WHAT THE TASK ASKS: Repeat every item below word for word, leaving out the pictures.

***** RECORD EXTRACTS *****

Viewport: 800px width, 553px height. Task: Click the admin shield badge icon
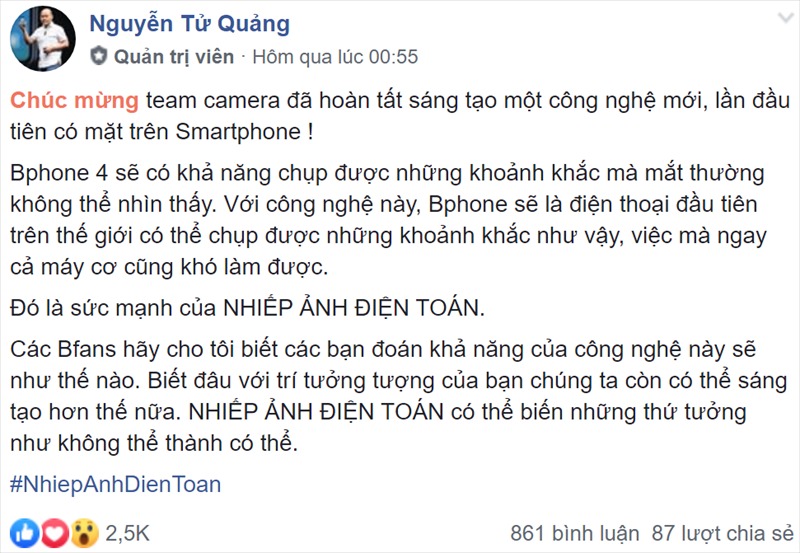click(98, 56)
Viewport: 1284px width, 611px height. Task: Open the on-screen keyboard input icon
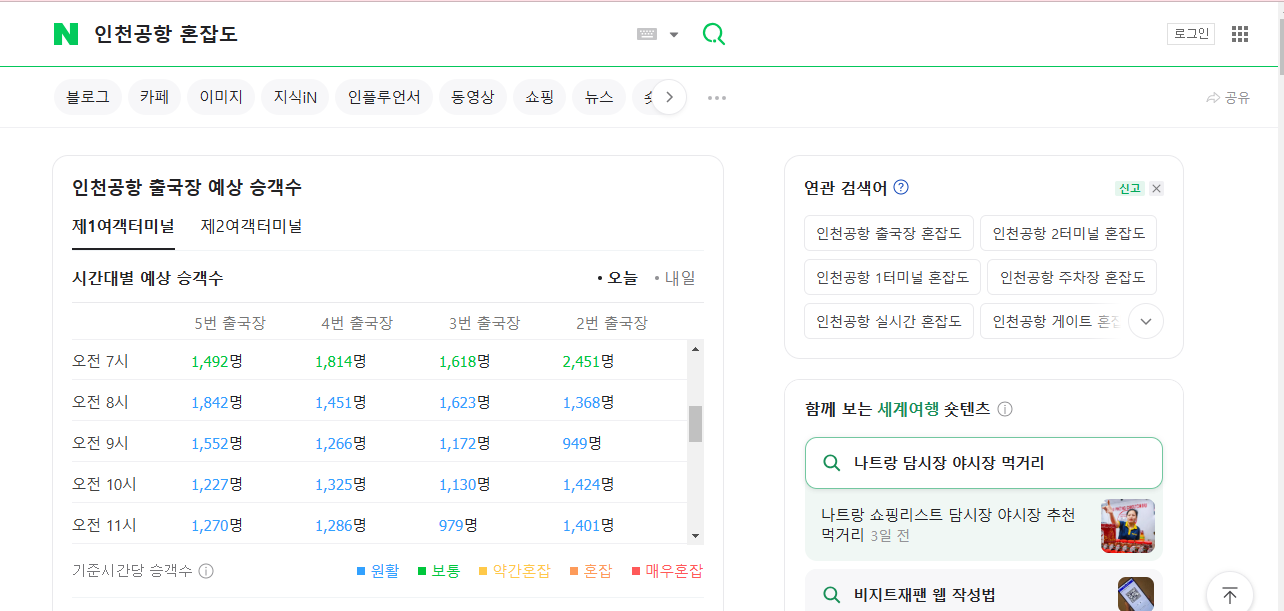click(649, 33)
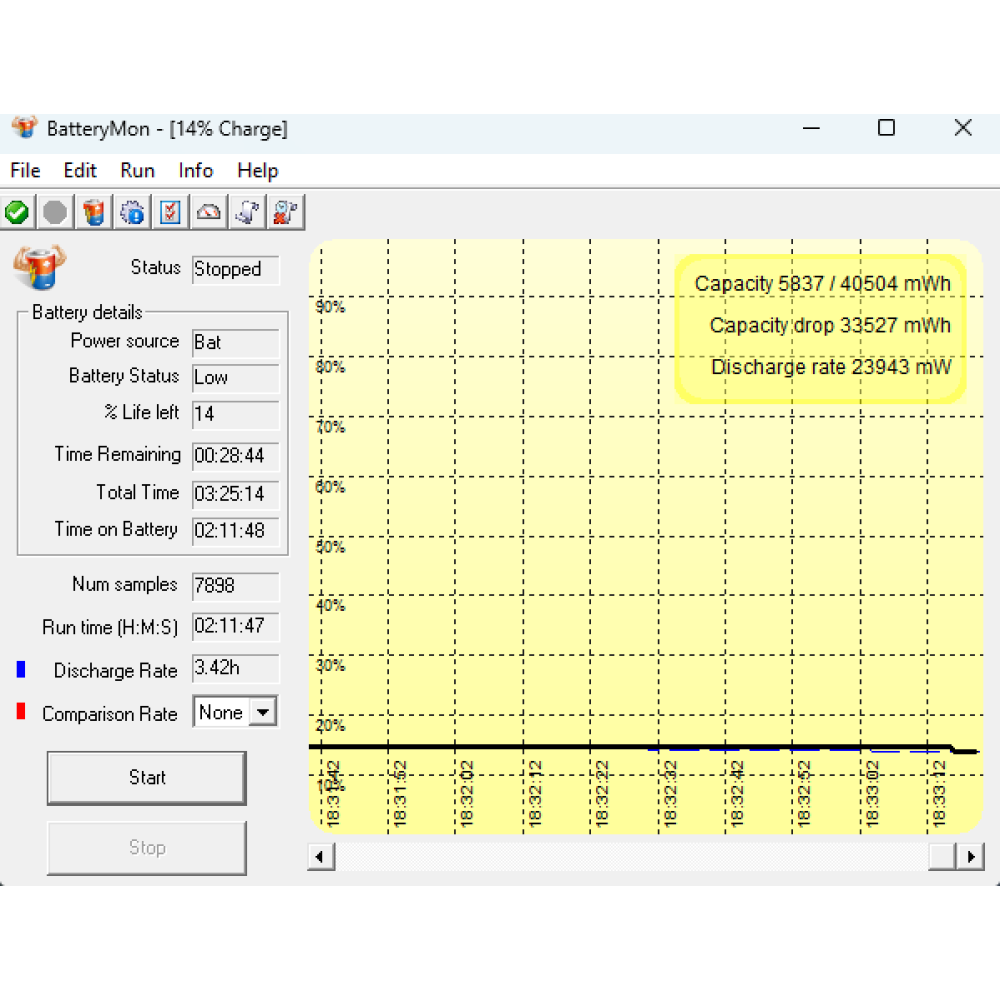Viewport: 1000px width, 1000px height.
Task: Open the Help menu
Action: point(257,171)
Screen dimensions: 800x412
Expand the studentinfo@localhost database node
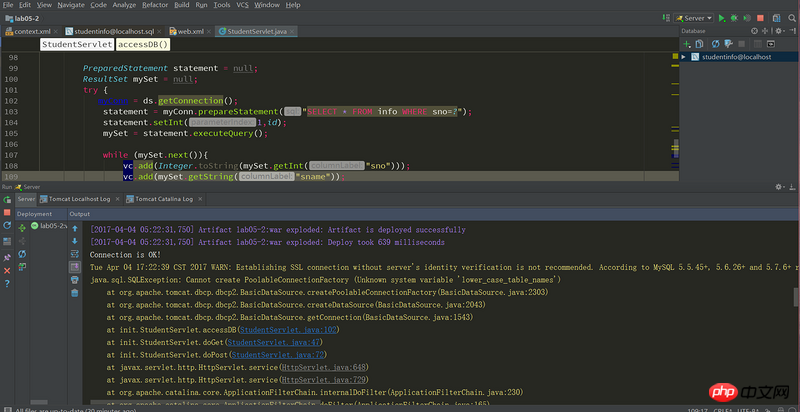coord(685,57)
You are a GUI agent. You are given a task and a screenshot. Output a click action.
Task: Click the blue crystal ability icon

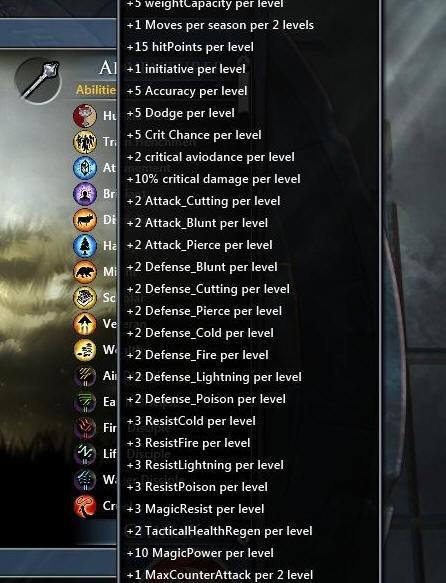(x=85, y=168)
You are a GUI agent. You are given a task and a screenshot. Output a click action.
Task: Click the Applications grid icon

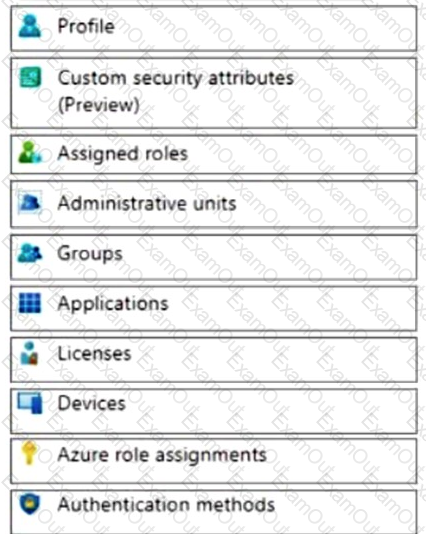point(30,303)
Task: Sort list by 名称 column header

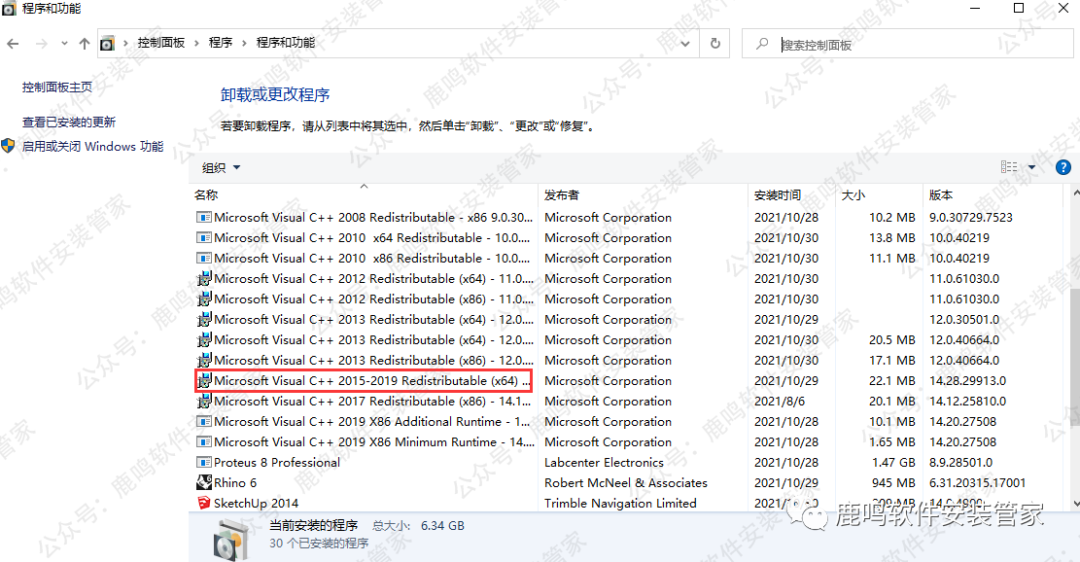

*****

THE OUTPUT:
Viewport: 800px width, 553px height. Task: Click the admin shield badge icon
click(98, 56)
Viewport: 1284px width, 611px height. Task: Open the on-screen keyboard input icon
click(649, 33)
Viewport: 1000px width, 1000px height.
Task: Open the Help menu
Action: point(257,171)
Screen dimensions: 800x412
Expand the studentinfo@localhost database node
coord(685,57)
You are a GUI agent. You are given a task and a screenshot. Output a click action.
Task: Click the blue crystal ability icon

(x=85, y=168)
You are a GUI agent. You are given a task and a screenshot. Output a click action.
Task: Click the Applications grid icon

point(30,303)
Task: Sort list by 名称 column header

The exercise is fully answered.